**Exercise**
For the entries below, print exactly the lines between the line holding "05138539375 (670, 2470)" and the line holding "موجود شد اطلاع بده (328, 369)", inclusive, and nothing else.

**Records for the task**
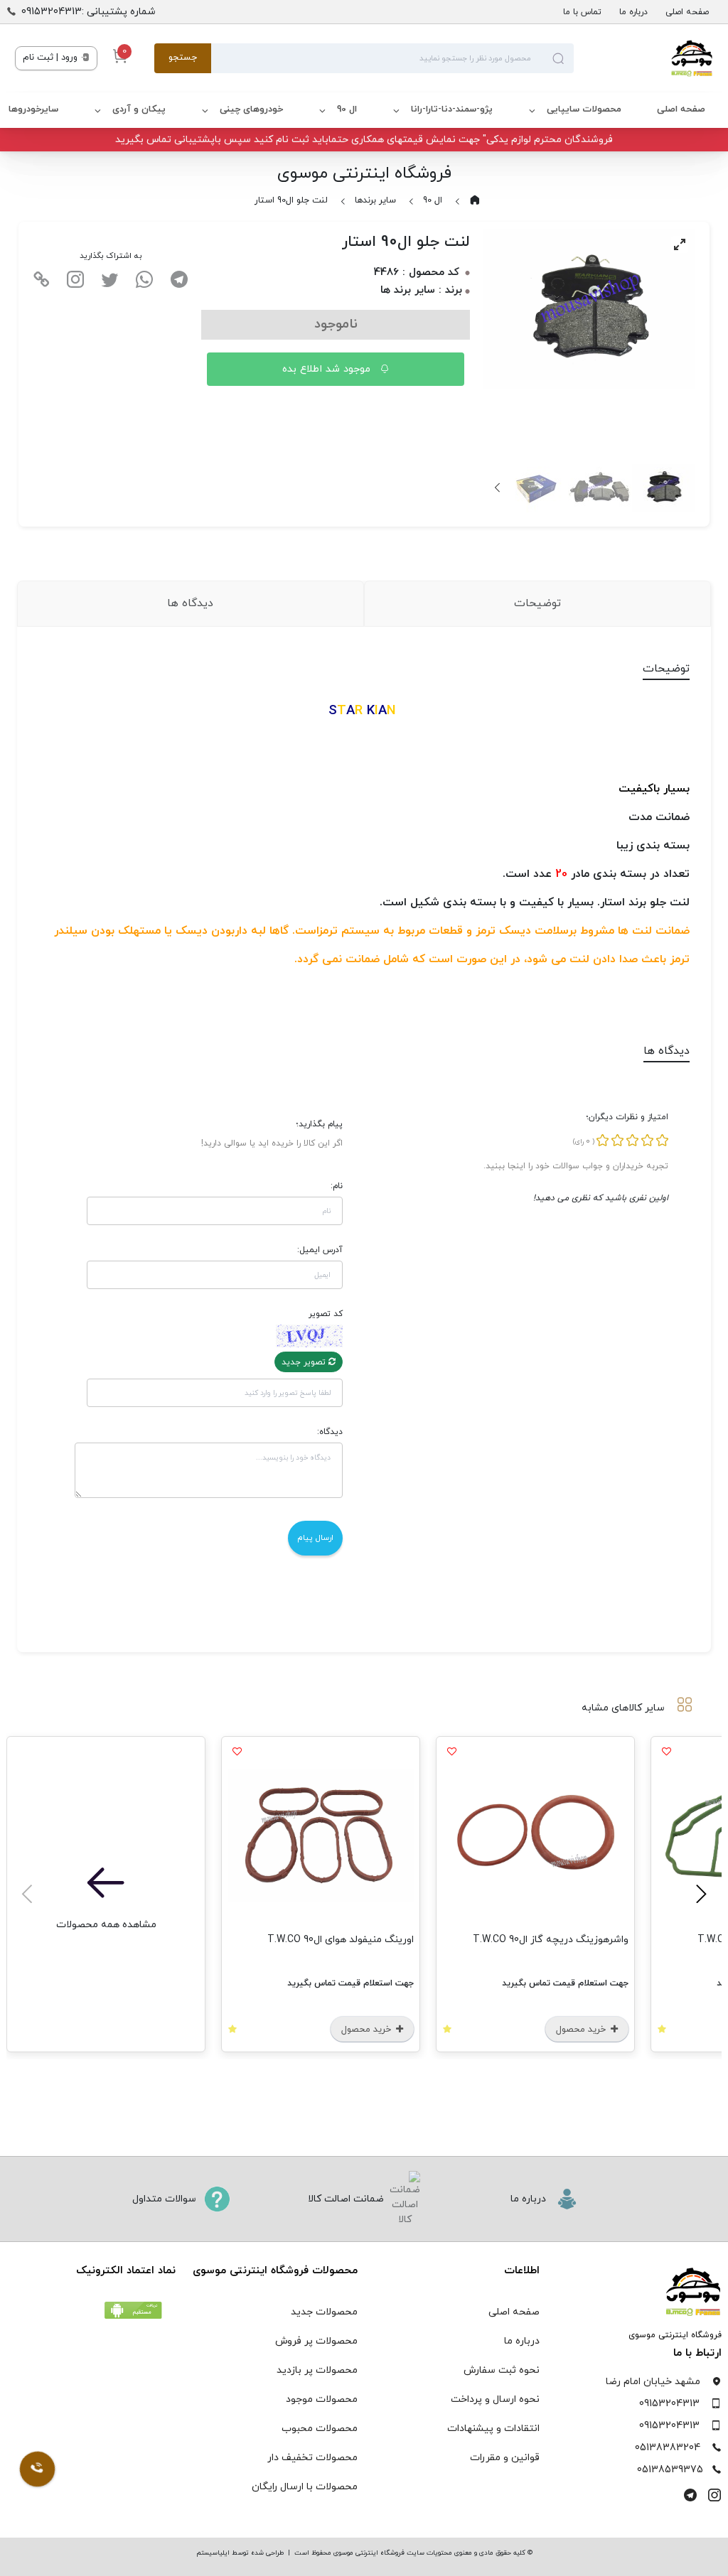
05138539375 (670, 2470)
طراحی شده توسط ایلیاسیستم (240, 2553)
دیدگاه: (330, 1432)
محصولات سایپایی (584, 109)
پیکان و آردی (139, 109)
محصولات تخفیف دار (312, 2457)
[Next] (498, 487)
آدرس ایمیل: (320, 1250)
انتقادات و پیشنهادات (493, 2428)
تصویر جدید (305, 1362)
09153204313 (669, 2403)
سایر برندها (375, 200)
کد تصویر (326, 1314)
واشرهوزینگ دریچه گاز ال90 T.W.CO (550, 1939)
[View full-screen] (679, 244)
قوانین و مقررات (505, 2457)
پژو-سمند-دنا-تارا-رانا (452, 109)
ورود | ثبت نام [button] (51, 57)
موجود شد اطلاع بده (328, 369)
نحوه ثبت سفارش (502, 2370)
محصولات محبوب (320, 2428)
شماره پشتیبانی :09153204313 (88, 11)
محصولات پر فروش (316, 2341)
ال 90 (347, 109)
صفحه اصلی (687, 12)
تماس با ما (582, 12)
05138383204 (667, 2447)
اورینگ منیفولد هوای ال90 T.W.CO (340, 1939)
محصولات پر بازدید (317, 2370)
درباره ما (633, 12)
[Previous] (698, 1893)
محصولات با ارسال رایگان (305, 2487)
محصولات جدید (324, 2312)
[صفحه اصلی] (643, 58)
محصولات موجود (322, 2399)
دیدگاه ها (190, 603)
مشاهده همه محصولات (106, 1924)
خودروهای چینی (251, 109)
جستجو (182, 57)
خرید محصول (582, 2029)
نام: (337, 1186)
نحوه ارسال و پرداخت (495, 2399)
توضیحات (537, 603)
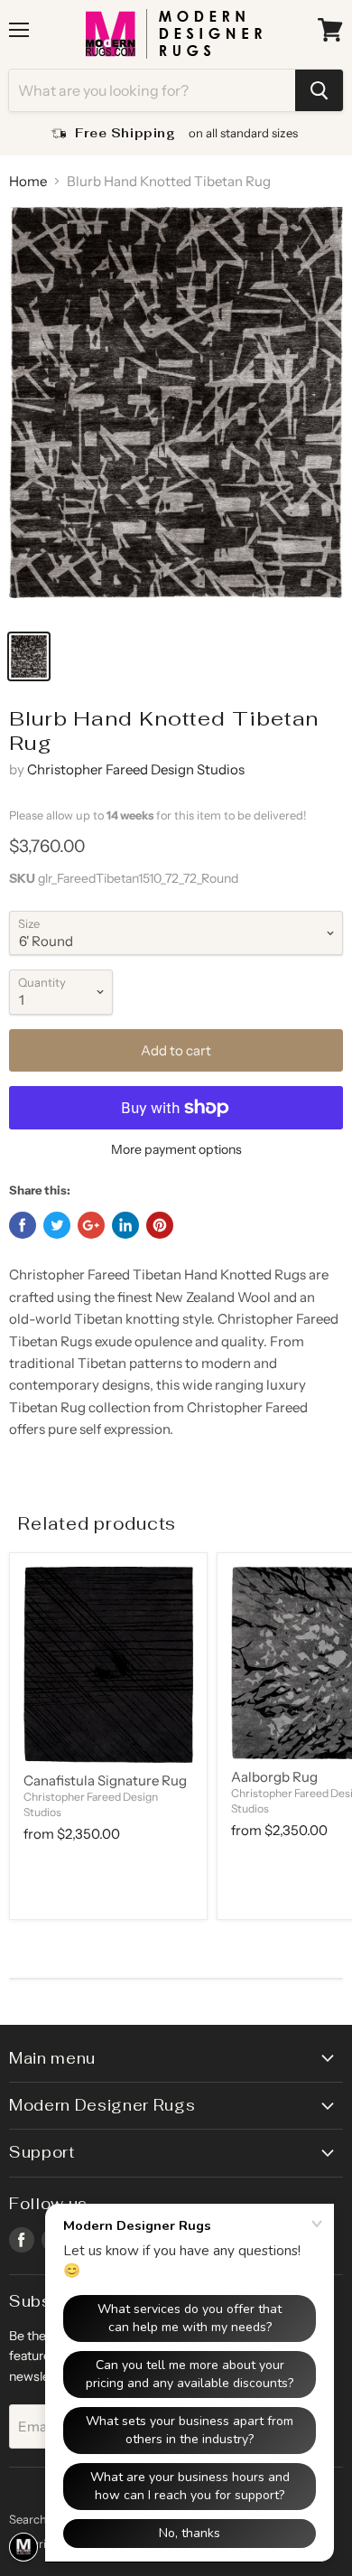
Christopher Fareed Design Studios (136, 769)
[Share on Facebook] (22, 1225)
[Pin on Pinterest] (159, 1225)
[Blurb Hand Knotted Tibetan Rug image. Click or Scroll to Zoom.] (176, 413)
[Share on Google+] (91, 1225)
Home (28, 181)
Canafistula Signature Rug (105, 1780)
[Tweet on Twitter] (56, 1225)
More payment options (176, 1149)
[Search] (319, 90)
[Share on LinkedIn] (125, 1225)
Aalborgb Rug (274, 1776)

---

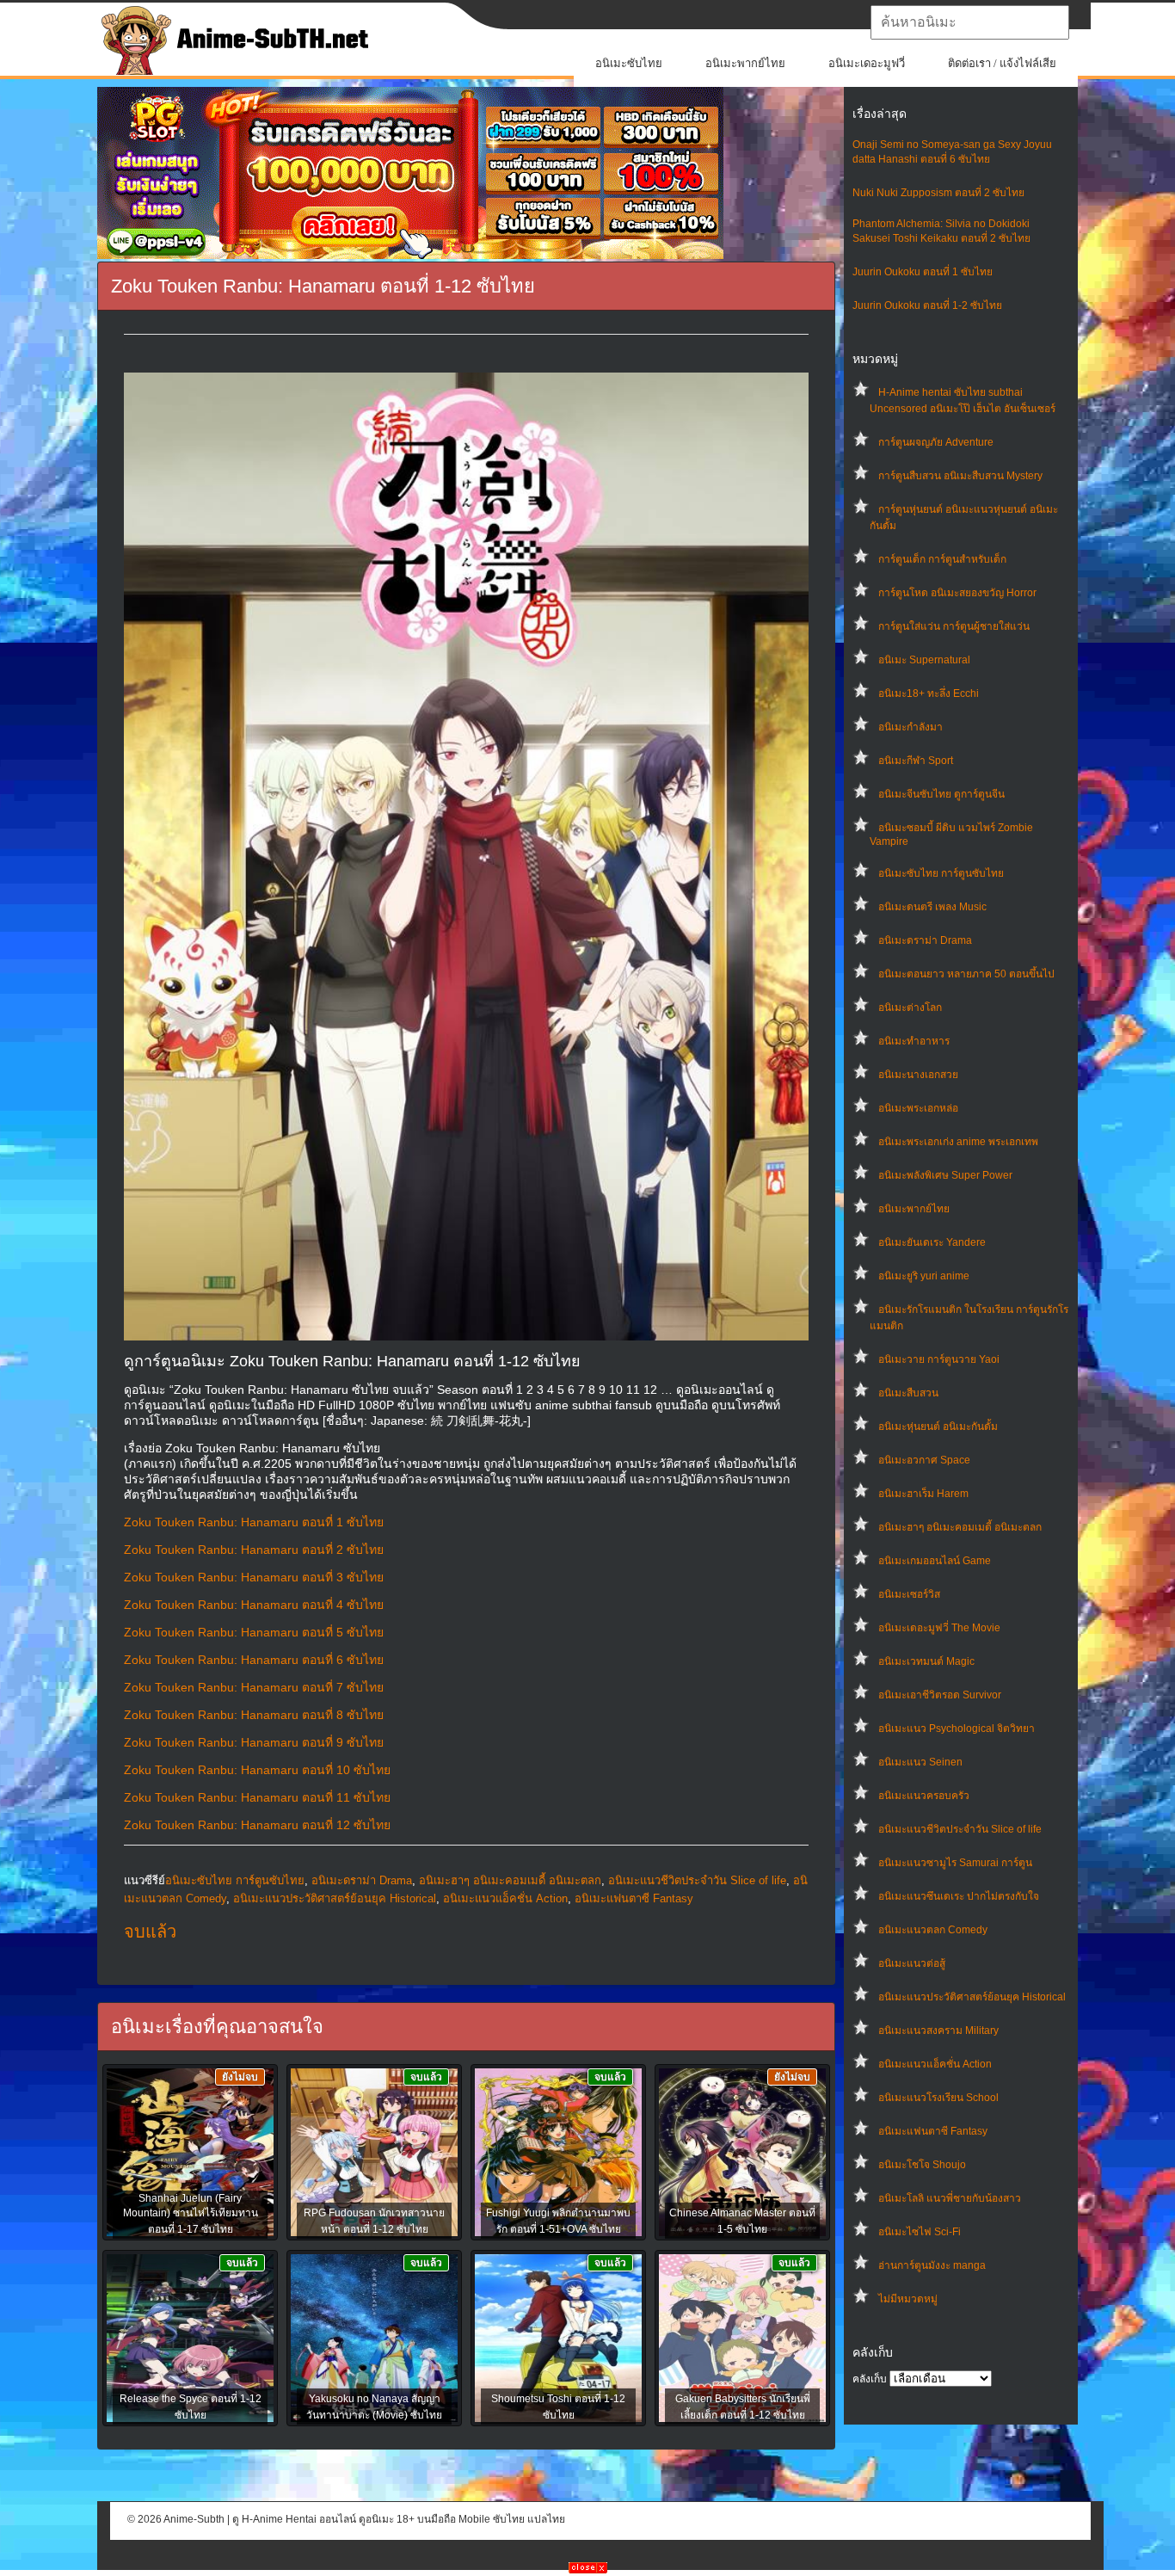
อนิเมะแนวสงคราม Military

--

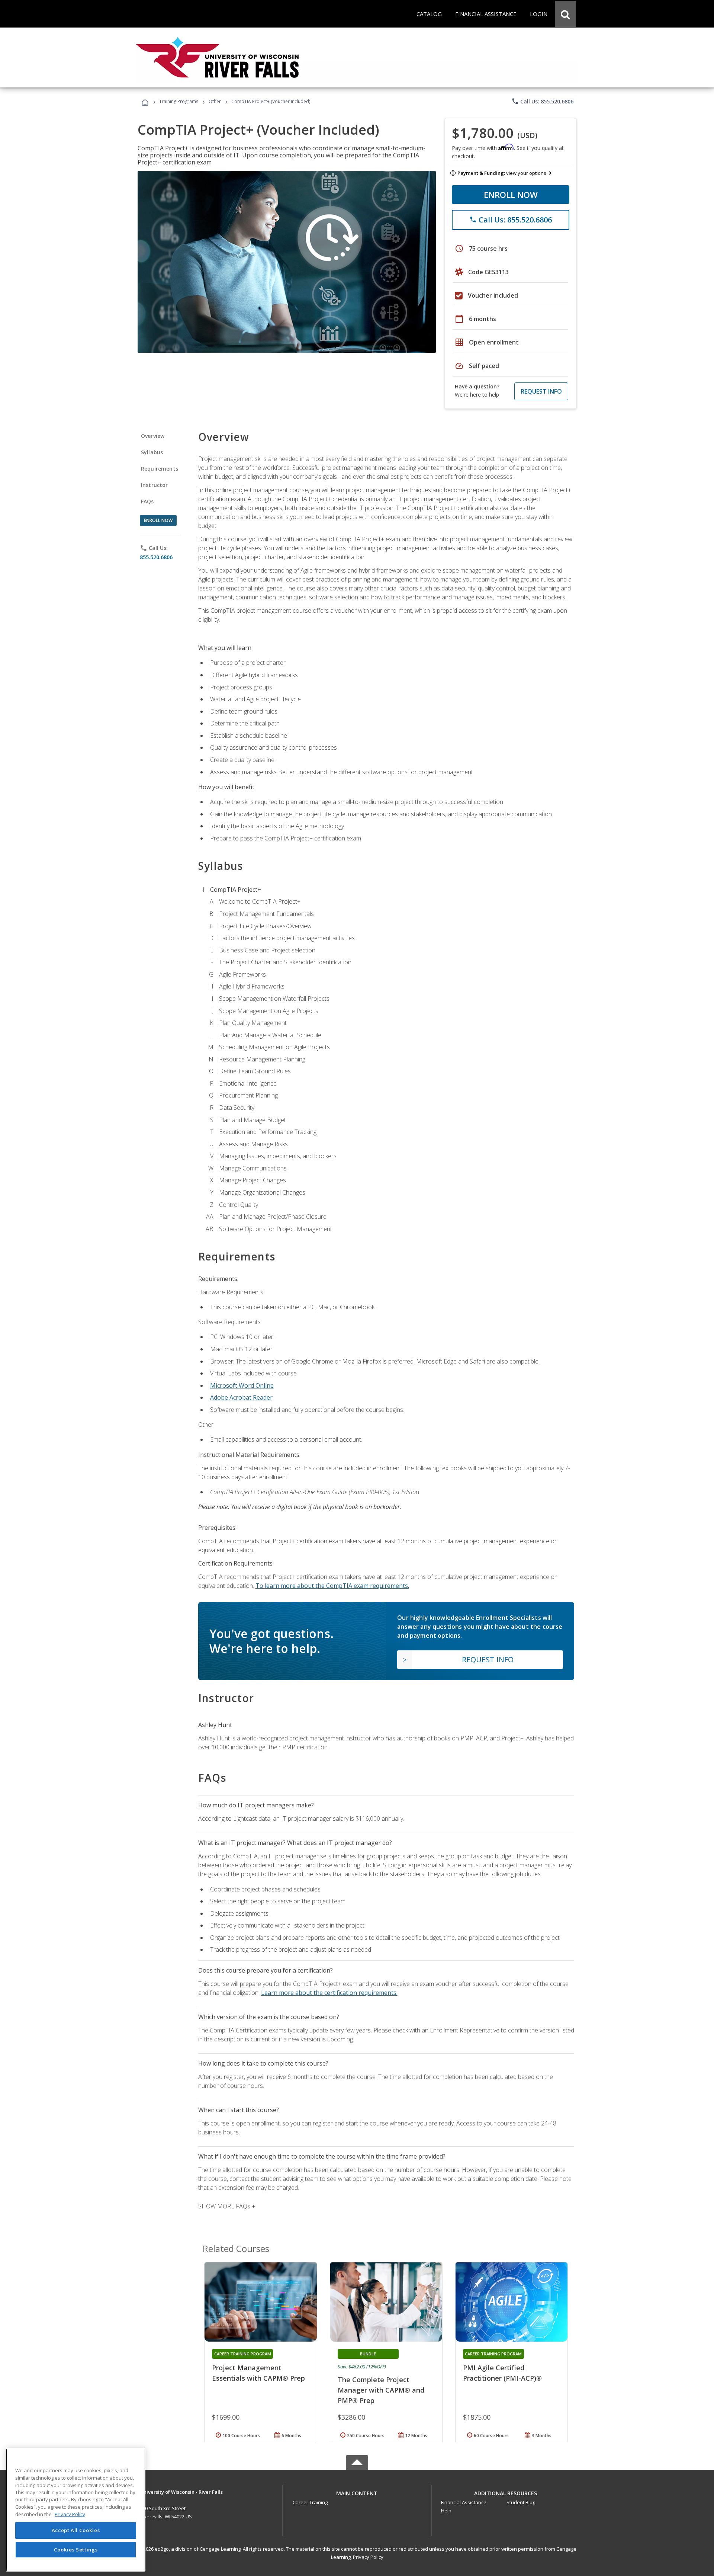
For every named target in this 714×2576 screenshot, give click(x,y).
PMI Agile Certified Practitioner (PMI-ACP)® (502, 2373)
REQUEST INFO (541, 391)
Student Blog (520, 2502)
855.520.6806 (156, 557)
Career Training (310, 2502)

**Solution**
05138539375 (670, 2470)
طراحی شده توسط ایلیاسیستم (240, 2553)
دیدگاه: (330, 1432)
محصولات سایپایی (584, 109)
پیکان و آردی (139, 109)
محصولات تخفیف دار (312, 2457)
[Next] (498, 487)
آدرس ایمیل: (320, 1250)
انتقادات و پیشنهادات (493, 2428)
تصویر جدید (305, 1362)
09153204313 (669, 2403)
سایر برندها (375, 200)
کد تصویر (326, 1314)
واشرهوزینگ دریچه گاز ال90 T.W.CO (550, 1939)
[View full-screen] (679, 244)
قوانین و مقررات (505, 2457)
پژو-سمند-دنا-تارا-رانا (452, 109)
ورود | ثبت نام [button] (51, 57)
موجود شد اطلاع بده (328, 369)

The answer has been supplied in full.